Gather every line of the entries that includes the word "computer".

____ RECORDS PROVIDED

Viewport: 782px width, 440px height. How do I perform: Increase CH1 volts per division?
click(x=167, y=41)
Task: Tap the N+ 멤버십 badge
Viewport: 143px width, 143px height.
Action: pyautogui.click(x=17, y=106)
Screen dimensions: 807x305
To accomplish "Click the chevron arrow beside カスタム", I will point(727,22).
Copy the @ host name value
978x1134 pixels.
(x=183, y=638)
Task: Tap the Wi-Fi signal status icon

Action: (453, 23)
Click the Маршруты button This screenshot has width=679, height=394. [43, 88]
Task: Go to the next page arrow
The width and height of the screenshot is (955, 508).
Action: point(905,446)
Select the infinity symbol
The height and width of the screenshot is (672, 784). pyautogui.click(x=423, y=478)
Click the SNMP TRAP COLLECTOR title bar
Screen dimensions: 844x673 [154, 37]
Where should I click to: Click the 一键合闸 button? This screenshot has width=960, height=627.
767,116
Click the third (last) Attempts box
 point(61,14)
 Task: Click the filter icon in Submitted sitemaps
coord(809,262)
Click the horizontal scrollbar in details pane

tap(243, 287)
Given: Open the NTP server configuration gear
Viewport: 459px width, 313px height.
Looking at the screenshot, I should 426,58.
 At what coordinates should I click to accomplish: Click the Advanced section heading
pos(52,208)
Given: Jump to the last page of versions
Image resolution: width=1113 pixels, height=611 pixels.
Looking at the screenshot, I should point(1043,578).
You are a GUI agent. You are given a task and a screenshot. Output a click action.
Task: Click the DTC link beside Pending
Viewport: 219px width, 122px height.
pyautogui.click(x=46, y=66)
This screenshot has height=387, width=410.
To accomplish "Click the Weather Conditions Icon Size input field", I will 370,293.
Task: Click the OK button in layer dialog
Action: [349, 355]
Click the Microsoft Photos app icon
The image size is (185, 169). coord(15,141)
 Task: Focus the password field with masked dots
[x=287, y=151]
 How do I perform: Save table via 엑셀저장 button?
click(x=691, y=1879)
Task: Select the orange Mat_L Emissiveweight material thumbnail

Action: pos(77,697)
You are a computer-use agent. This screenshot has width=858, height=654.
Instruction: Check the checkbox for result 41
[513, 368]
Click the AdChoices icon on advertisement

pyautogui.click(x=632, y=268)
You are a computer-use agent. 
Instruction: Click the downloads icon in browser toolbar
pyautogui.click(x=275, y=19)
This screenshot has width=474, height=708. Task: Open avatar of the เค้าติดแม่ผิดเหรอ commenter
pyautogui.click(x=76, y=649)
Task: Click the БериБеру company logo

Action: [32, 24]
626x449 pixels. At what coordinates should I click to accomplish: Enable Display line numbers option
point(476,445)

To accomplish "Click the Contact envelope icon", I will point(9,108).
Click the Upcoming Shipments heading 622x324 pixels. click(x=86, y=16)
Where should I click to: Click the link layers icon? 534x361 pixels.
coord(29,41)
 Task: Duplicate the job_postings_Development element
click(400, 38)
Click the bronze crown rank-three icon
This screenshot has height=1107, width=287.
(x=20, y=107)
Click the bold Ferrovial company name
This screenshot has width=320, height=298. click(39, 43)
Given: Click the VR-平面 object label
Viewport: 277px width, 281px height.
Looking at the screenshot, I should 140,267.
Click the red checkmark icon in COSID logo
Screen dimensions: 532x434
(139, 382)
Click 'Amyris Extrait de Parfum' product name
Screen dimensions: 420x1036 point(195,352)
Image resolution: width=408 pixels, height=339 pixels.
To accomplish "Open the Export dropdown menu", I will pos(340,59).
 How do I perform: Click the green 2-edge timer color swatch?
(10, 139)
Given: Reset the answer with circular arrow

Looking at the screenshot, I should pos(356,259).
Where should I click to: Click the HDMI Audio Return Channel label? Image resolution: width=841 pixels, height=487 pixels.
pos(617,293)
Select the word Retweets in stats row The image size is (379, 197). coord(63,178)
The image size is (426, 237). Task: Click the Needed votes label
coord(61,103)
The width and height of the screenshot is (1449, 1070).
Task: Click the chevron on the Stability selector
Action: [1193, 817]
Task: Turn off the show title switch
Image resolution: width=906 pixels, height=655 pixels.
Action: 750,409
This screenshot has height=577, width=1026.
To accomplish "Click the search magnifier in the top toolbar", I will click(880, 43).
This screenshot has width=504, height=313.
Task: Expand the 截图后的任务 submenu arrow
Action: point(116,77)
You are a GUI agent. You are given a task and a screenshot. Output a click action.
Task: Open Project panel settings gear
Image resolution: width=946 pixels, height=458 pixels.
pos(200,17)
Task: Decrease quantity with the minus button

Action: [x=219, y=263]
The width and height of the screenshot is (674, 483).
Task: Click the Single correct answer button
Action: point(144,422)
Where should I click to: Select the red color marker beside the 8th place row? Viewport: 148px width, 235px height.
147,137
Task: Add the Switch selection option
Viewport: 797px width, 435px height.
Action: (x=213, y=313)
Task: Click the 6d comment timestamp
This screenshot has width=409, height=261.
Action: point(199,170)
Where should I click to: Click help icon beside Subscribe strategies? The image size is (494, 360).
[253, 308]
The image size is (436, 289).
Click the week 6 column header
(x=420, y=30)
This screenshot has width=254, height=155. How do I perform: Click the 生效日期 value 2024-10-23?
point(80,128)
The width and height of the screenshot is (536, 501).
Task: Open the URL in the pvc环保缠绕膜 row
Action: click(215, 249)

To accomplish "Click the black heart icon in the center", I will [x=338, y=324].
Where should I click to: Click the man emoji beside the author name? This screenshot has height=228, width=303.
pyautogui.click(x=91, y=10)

________

THE COMPLETED TASK:
You are a computer-use agent. This screenshot has width=858, height=654.
You are a computer-use agent. 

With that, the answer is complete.